Le Tribunal des Activités Économiques de Lyon a rendu un jugement le 11 décembre 2025 concernant une procédure collective ouverte à l’encontre d’une société de plâtrerie. L’URSSAF Rhône Alpes, créancière, avait assigné la débitrice pour obtenir l’ouverture d’une liquidation judiciaire en raison d’une dette de 415 287,15 euros. La débitrice, non comparante, était convoquée mais absente à l’audience. La question de droit portait sur la caractérisation de l’état de cessation des paiements et la possibilité d’un redressement. Le tribunal a constaté l’état de cessation des paiements mais a prononcé une liquidation judiciaire directe, jugeant le redressement impossible.
I. La caractérisation de l’état de cessation des paiements malgré une demande initiale de redressement.
Le tribunal a d’abord vérifié les conditions légales de la cessation des paiements en se fondant sur l’absence de règlement. Il est démontré que le débiteur n’est pas en mesure de faire face à son passif exigible au moyen de l’actif dont il dispose. Cette constatation repose sur les tentatives infructueuses d’exécution et l’absence de tout paiement. Le créancier sollicitait pourtant à titre subsidiaire un redressement judiciaire, mais le tribunal a écarté cette option.
A. L’appréciation souveraine de l’impossibilité de redressement par le juge.
Le tribunal a estimé que le redressement de l’entreprise est impossible, contrairement aux conclusions du demandeur. Il a ainsi exercé son pouvoir souverain d’appréciation des perspectives économiques du débiteur. Cette décision illustre la primauté du contrôle judiciaire sur la demande du créancier. La valeur de cette appréciation est de garantir la viabilité des procédures collectives.
B. La portée de l’absence de comparution du débiteur sur la décision.
La débitrice, bien que régulièrement convoquée, ne s’est pas présentée ni n’a fait connaître ses observations. Cette absence a privé le tribunal d’éléments de défense ou de projet de redressement. Le jugement a pu être rendu par défaut, ce qui renforce la présomption d’insolvabilité. La portée de cette absence est de faciliter la constatation de l’état de cessation des paiements.
II. L’application de la procédure de liquidation judiciaire simplifiée.

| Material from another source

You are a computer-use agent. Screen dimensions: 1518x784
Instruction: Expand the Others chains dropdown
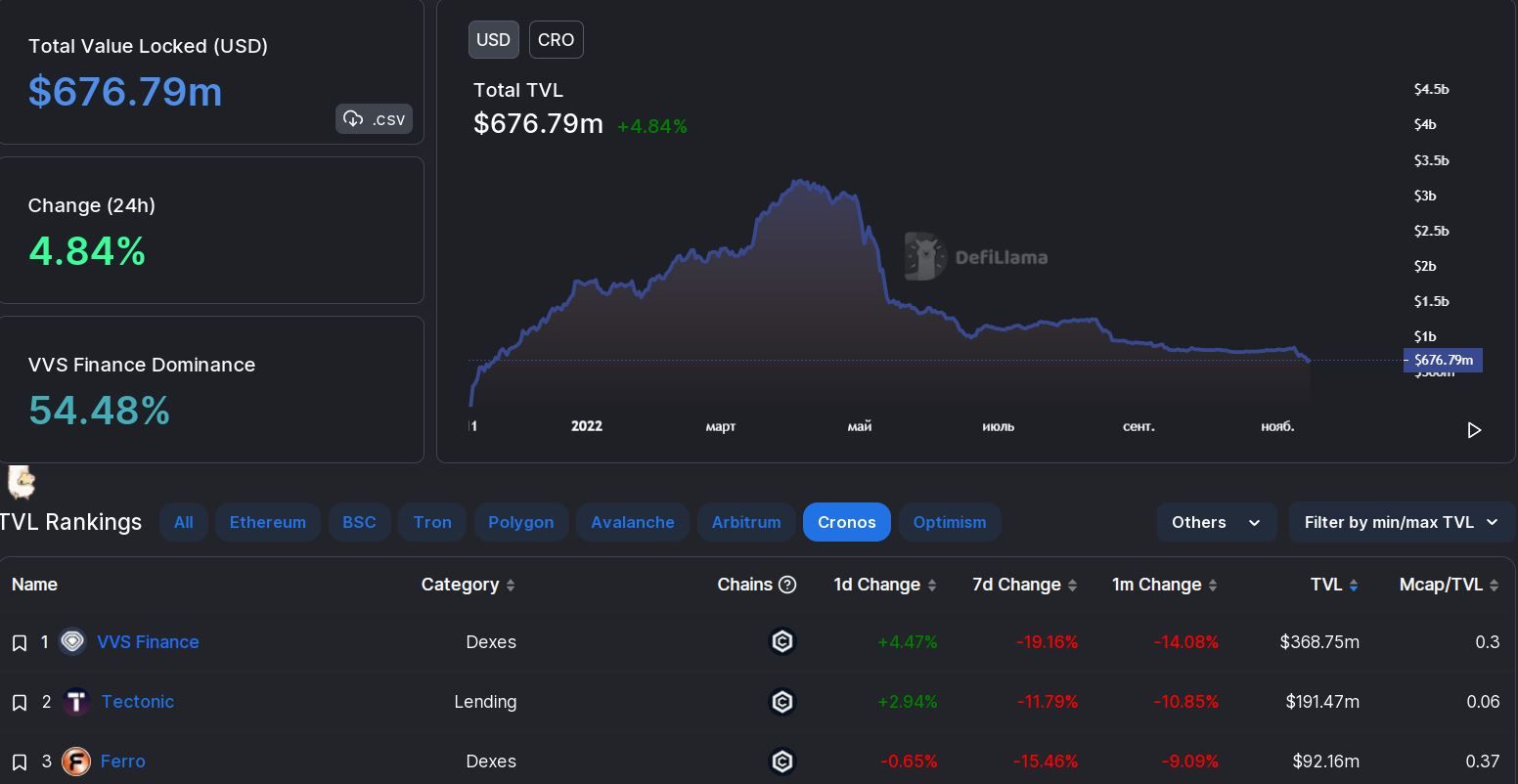pyautogui.click(x=1216, y=522)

Le tribunal a prononcé la liquidation judiciaire simplifiée en application des articles L.641-2 et D.641-10 du code de commerce. Il a fixé la date de cessation des paiements au 28 mai 2025 et nommé un liquidateur. Cette procédure dérogatoire vise à accélérer le traitement des petites entreprises sans actif important.
A. Le sens de la fixation de la date de cessation des paiements.

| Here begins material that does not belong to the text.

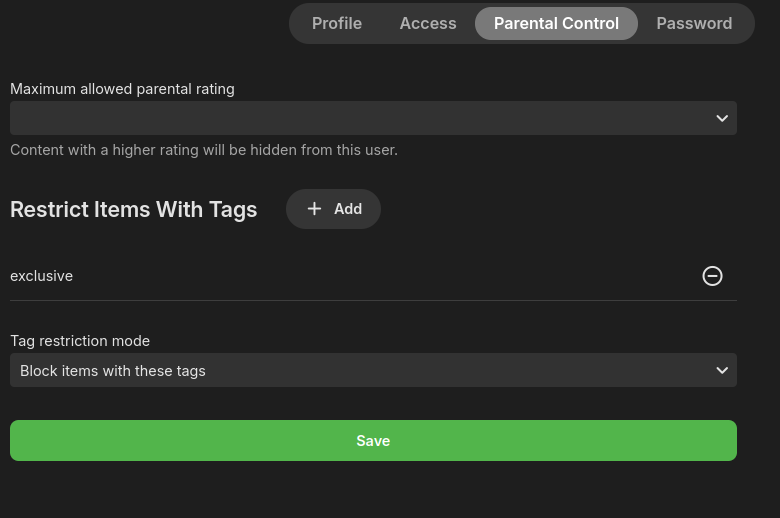Click the exclusive tag row near its divider
This screenshot has height=518, width=780.
pyautogui.click(x=373, y=293)
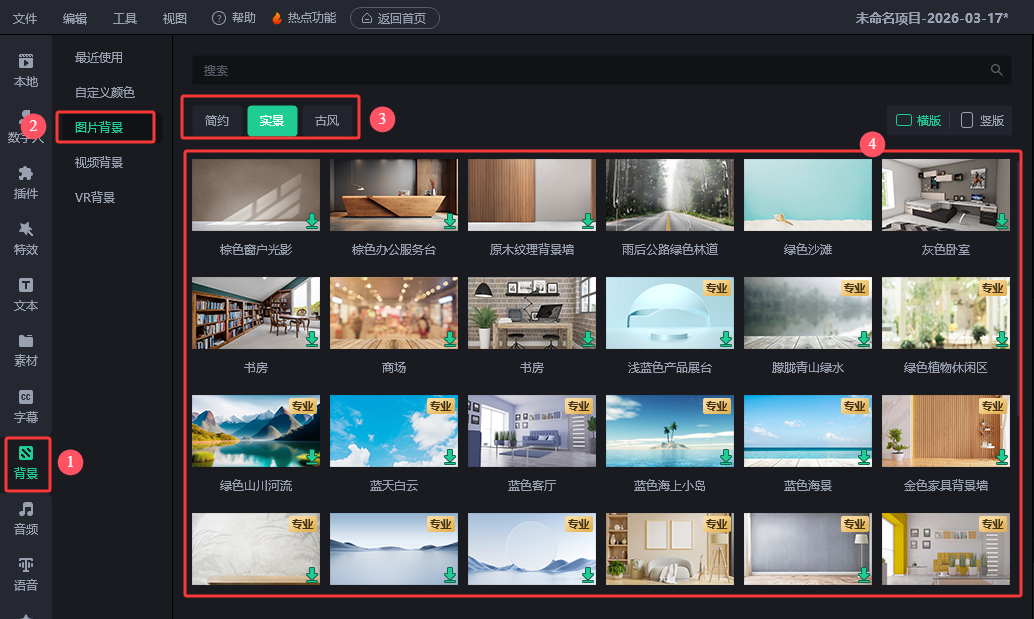
Task: Switch to 横版 landscape orientation
Action: 918,121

Le tribunal a fixé provisoirement la date de cessation des paiements au 28 mai 2025. Cette date est cruciale car elle détermine la période suspecte et les actions en nullité. « FIXE provisoirement au 28 mai 2025 la date de cessation des paiements » (Dispositif du jugement). La valeur de cette fixation est de sécuriser les actes antérieurs à cette date.
B. La portée de la clause de réexamen des critères de la procédure simplifiée.
Le jugement prévoit que si les critères de la procédure simplifiée ne sont pas réunis, le liquidateur devra faire rapport au tribunal. Cette clause conditionnelle permet une adaptation ultérieure de la procédure en fonction de l’inventaire. La portée de cette disposition est de garantir la flexibilité nécessaire à une liquidation efficace.